Vampire bat-inspired robot can fly and walk
Researchers are developing a new vampire bat-inspired robot that can walk as well as fly, allowing it to carry out search and rescue missions in multiple terrains.
London: Researchers are developing a new vampire bat-inspired robot that can walk as well as fly, allowing it to carry out search and rescue missions in multiple terrains.
The new robot uses adaptive morphology inspired by the common vampire bat, Desmodus rotundus, meaning that the wings have been actuated using a foldable skeleton mechanism covered with a soft fabric such that they can be used both as wings and as legs (whegs).
Called the DALER (Deployable Air-Land Exploration Robot), the robot is being designed by a team from the Swiss Federal Institute of Technology Lausanne (EPFL) and The National Centre of Competence in Research (NCCR) Robotics, Switzerland, for use in search and rescue operations.
The robot will be able to fly long distances to survey large spaces in a short timespan and walk into dangerous or inaccessible areas.
One of the main issues in using a flying robot to navigate in small areas when walking is the surface areas of the wings, researchers wrote in the journal Bioinspiration and Biomimetics.
On a flying wing shaped robot, in order to maintain flight the wings must be wide, meaning that they cannot fit into smaller spaces.
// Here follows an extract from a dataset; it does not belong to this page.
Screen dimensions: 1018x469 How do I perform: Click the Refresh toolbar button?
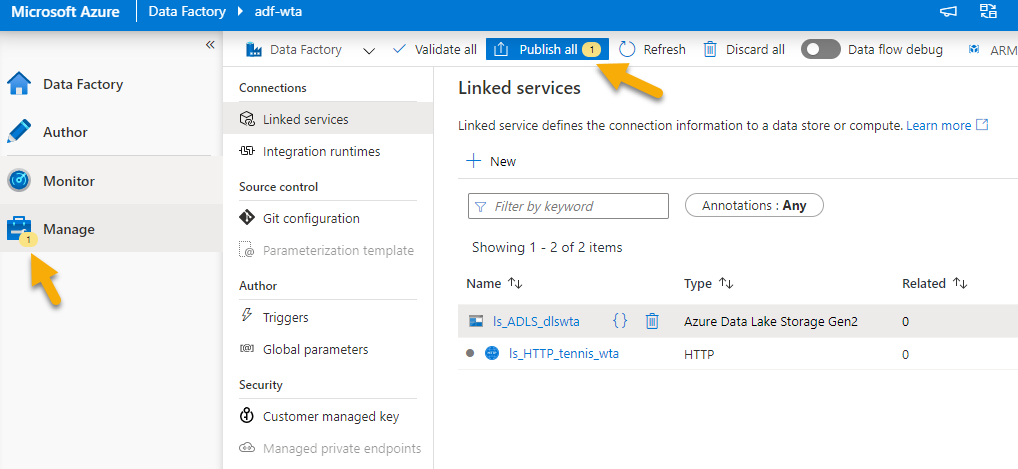(653, 49)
By observing D rotundus, researchers came up with a solution where a foldable actuator is used to allow the wings to fold into a smaller space and to rotate around a hinge attaching the whegs to the body, allowing walking.
"An issue in creating a fixed wing drone capable of walking on the ground is with the morphology due to the different centre of mass requirements for the two modes of locomotion," researchers said.
"For this reason the DALER is equipped with foldable wings, so much like the bat that inspired it, the DALER can walk on its haunches," they said.
The team found the optimal distance between the centre of mass of the robot and the axis of rotation of the wingerons, in order to minimise the cost of transport (ie energy efficiency) and allow the DALER to reach 20m/s in the air and 6cm/s on the floor, with a maximum step distance of 6cm.
Future development of the DALER will include the possibility to hover and to take off autonomously from the ground in order to allow the robot to return to the air and come back to base after the mission.